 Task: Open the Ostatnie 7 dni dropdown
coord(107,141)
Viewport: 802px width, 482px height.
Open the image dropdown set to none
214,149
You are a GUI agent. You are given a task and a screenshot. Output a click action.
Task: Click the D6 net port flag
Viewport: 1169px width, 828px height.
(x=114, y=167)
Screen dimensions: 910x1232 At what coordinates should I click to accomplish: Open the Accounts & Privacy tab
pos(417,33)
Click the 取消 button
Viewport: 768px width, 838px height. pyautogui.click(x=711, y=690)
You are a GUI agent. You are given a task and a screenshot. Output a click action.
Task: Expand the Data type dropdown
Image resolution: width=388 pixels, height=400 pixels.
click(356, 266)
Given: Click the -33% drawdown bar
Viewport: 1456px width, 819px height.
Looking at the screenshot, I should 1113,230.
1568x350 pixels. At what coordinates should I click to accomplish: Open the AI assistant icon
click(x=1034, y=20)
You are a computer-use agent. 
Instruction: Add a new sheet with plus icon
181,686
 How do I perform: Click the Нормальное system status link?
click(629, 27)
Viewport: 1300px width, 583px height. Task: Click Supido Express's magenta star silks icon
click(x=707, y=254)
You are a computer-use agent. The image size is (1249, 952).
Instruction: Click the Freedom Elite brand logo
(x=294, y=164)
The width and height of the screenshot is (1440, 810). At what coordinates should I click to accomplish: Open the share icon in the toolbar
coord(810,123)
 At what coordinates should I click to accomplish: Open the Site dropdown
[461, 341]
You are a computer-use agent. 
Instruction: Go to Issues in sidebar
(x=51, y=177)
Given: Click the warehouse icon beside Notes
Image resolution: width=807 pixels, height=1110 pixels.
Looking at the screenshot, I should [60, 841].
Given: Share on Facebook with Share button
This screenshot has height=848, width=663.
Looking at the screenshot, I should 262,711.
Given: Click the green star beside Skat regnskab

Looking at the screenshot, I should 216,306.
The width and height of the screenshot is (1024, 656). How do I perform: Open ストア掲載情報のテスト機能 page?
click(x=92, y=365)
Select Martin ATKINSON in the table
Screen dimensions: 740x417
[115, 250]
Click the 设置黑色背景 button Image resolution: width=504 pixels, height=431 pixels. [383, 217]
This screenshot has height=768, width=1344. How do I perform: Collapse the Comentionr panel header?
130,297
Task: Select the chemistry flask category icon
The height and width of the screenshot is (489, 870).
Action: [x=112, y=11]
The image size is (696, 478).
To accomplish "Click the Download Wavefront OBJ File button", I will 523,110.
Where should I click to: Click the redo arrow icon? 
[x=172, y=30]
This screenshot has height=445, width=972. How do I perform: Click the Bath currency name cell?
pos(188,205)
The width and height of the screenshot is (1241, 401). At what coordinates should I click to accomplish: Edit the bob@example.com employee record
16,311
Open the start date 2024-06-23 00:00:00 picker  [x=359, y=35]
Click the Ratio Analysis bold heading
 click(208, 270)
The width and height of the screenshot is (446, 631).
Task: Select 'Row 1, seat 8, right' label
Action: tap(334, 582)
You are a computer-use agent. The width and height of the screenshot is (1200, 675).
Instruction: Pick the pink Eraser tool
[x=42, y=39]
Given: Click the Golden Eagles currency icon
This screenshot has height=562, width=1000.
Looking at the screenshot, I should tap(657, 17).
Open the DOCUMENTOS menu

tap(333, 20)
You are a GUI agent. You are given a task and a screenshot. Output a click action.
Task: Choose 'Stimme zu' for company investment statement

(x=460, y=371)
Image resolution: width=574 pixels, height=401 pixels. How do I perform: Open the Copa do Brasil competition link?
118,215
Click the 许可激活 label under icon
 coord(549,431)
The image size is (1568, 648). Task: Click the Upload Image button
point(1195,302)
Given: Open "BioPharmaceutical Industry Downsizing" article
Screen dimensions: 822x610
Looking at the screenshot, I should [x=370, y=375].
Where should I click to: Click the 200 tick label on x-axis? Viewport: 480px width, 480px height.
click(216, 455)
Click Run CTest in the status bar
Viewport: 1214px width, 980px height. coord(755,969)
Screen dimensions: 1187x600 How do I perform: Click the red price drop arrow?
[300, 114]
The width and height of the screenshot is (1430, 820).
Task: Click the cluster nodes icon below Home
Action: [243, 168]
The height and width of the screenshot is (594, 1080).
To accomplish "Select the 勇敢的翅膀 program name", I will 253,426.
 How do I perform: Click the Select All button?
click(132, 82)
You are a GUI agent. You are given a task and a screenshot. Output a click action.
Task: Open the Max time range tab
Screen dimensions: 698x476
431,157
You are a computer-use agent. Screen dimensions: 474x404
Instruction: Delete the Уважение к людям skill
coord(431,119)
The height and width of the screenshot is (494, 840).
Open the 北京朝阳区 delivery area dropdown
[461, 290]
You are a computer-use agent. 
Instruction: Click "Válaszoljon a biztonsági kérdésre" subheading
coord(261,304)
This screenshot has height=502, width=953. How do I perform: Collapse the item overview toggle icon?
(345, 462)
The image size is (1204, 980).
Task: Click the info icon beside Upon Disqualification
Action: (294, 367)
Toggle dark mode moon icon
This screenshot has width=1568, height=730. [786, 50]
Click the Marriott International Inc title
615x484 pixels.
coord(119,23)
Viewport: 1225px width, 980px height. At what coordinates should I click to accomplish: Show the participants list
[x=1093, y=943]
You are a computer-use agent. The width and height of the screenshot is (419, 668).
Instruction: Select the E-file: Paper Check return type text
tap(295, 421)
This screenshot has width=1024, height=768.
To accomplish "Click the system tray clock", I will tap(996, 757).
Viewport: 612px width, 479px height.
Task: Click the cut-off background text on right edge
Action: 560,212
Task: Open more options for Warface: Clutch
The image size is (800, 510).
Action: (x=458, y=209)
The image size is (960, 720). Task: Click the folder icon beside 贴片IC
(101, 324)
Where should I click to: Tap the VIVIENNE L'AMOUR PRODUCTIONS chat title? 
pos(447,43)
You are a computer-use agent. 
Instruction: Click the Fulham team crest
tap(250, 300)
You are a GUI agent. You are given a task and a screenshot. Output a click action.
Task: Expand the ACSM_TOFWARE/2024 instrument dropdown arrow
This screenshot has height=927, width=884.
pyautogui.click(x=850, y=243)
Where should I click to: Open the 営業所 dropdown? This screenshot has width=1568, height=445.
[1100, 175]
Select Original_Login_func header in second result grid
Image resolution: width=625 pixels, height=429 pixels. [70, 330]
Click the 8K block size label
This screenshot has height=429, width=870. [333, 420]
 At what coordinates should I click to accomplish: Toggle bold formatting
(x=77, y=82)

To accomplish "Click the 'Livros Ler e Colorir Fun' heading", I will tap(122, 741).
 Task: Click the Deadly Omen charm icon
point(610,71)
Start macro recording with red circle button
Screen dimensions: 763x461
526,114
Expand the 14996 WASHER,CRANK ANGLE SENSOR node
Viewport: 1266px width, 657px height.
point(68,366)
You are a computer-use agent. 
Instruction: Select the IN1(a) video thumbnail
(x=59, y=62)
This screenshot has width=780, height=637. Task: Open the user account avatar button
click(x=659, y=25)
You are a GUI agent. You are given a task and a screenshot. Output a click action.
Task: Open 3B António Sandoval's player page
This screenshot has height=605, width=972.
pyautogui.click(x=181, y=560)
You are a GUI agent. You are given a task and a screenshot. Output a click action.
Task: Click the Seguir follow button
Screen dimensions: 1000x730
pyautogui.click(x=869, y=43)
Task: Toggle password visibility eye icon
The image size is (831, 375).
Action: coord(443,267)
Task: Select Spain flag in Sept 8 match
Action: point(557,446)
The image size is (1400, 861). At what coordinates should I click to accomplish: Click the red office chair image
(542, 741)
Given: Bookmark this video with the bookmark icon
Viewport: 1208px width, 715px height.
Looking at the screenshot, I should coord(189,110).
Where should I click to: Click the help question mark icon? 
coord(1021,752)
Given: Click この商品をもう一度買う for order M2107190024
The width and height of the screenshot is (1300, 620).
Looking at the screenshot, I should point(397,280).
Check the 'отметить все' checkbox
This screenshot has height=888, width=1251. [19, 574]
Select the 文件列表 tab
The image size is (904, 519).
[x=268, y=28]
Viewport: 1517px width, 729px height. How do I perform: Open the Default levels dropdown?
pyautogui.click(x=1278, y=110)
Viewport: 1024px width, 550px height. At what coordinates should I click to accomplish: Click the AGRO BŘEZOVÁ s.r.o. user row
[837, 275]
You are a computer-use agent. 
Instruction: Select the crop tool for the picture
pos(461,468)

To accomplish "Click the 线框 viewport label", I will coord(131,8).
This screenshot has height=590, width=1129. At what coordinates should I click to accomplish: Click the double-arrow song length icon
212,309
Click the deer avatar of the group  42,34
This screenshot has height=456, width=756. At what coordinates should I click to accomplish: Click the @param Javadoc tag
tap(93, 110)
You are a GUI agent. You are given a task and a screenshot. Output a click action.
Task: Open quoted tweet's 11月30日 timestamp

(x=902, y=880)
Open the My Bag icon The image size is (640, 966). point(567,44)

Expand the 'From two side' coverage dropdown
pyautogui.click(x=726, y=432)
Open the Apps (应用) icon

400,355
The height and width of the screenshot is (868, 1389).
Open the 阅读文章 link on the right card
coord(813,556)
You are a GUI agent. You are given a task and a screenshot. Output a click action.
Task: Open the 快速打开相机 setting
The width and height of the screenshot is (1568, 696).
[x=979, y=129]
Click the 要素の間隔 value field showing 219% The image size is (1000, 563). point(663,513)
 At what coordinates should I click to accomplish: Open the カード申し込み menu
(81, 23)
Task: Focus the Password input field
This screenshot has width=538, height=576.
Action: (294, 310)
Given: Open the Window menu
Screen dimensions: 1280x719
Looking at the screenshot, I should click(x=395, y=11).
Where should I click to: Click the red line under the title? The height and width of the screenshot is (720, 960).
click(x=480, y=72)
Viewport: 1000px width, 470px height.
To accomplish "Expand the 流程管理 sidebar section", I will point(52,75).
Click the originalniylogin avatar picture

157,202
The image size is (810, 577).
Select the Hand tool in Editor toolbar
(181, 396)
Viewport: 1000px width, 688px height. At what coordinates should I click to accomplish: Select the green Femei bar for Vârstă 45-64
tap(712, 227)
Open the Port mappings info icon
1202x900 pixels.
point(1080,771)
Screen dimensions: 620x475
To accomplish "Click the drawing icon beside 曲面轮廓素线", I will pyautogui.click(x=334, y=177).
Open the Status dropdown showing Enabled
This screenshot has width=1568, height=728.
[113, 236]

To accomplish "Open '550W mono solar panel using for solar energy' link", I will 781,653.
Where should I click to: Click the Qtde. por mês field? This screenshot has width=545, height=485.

EXERCISE AIM: Return only the exact lines from the opening of the records through the line that contains "Given: Click the warehouse icon beside Notes", both included.

RESULT BELOW:
 Task: Open the Ostatnie 7 dni dropdown
coord(107,141)
Viewport: 802px width, 482px height.
Open the image dropdown set to none
214,149
You are a GUI agent. You are given a task and a screenshot. Output a click action.
Task: Click the D6 net port flag
Viewport: 1169px width, 828px height.
(x=114, y=167)
Screen dimensions: 910x1232 At what coordinates should I click to accomplish: Open the Accounts & Privacy tab
pos(417,33)
Click the 取消 button
Viewport: 768px width, 838px height. pyautogui.click(x=711, y=690)
You are a GUI agent. You are given a task and a screenshot. Output a click action.
Task: Expand the Data type dropdown
Image resolution: width=388 pixels, height=400 pixels.
click(356, 266)
Given: Click the -33% drawdown bar
Viewport: 1456px width, 819px height.
Looking at the screenshot, I should 1113,230.
1568x350 pixels. At what coordinates should I click to accomplish: Open the AI assistant icon
click(x=1034, y=20)
You are a computer-use agent. 
Instruction: Add a new sheet with plus icon
181,686
 How do I perform: Click the Нормальное system status link?
click(629, 27)
Viewport: 1300px width, 583px height. Task: Click Supido Express's magenta star silks icon
click(x=707, y=254)
You are a computer-use agent. The image size is (1249, 952).
Instruction: Click the Freedom Elite brand logo
(x=294, y=164)
The width and height of the screenshot is (1440, 810). At what coordinates should I click to accomplish: Open the share icon in the toolbar
coord(810,123)
 At what coordinates should I click to accomplish: Open the Site dropdown
[461, 341]
You are a computer-use agent. 
Instruction: Go to Issues in sidebar
(x=51, y=177)
Given: Click the warehouse icon beside Notes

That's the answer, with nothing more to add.